Imagine a seguinte situação hipotética:
Em janeiro de 2024, Regina descobriu que seu nome foi incluído no SPC/Serasa por uma dívida de R$ 5.000,00 do Banco Verde – um banco com o qual ela nunca teve conta ou cartão.
Regina ficou muito chateada e tentou resolver administrativamente, mas o Banco Verde não reconheceu o erro.
Em março de 2024, Regina passou por dificuldades financeiras e atrasou realmente o pagamento de duas contas legítimas:
- uma conta de R$ 2.000,00 do Banco Amarelo (que foi para o SPC em junho/2024).
- uma conta de R$ 1.500,00 da Loja Alfa (que foi para o SPC em julho/2024).
Em agosto de 2024, Regina ingressou com ação contra o Banco Verde pedindo que:
- a dívida de R$ 5.000,00 fosse declarada inexistente;
- o banco pagasse indenização por danos morais pela sua inscrição indevida no cadastro de proteção ao crédito.

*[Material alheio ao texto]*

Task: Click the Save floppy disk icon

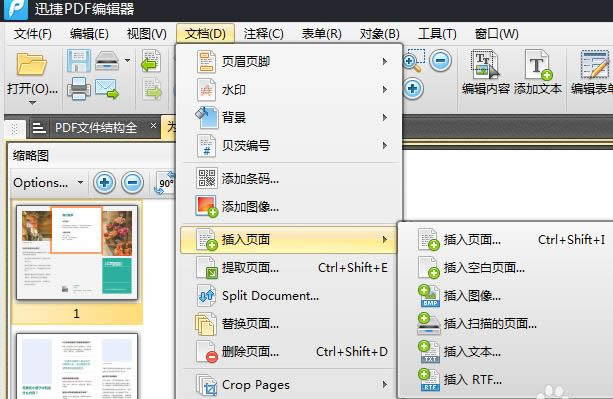Action: [79, 61]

O Banco Verde apresentou contestação alegando que, como Regina tinha outras dívidas (mesmo que posteriores), ela não teria direito à indenização.
O réu afirmou que deveria ser aplicado, no caso, o raciocínio da Súmula 385 do STJ:
Súmula 385-STJ: Da anotação irregular em cadastro de proteção ao crédito, não cabe indenização por dano moral, quando preexistente legítima inscrição, ressalvado o direito ao cancelamento.

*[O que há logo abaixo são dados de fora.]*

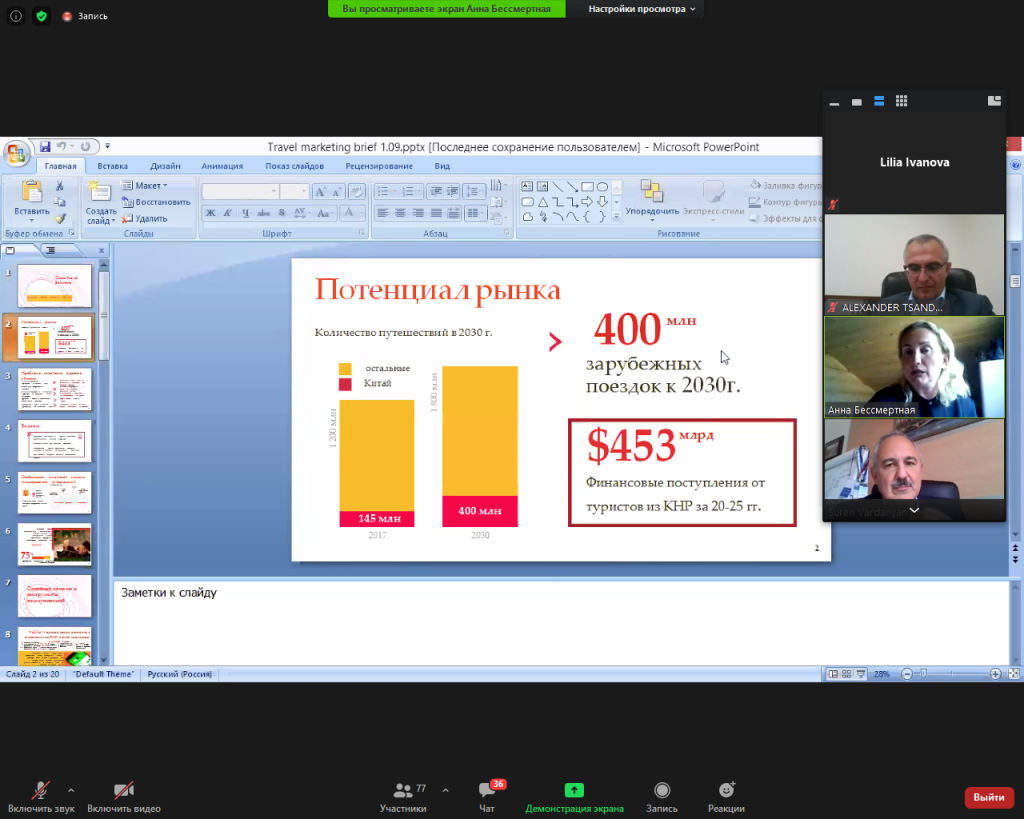The width and height of the screenshot is (1024, 819).
Task: Switch to the Вставка ribbon tab
Action: (x=112, y=166)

Os argumentos do Banco Verde foram acolhidos pelo STJ?
NÃO.
A inscrição indevida do nome do consumidor em cadastro de proteção ao crédito caracteriza dano moral in re ipsa.
Esse entendimento é mitigado pela Súmula 385/STJ, segundo a qual “da anotação irregular em cadastro de proteção ao crédito, não cabe indenização por dano moral, quando preexistente legítima inscrição, ressalvado o direito ao cancelamento”.
Ao anotar, indevidamente, o nome do consumidor no SPC / Serasa, o fornecedor pratica ato ilícito cujo efeito é lhe impor o dever de compensar o dano moral in re ipsa, pois tal conduta acarreta profundo abalo à dignidade, à honra e ao respeito de que goza o consumidor no seio social.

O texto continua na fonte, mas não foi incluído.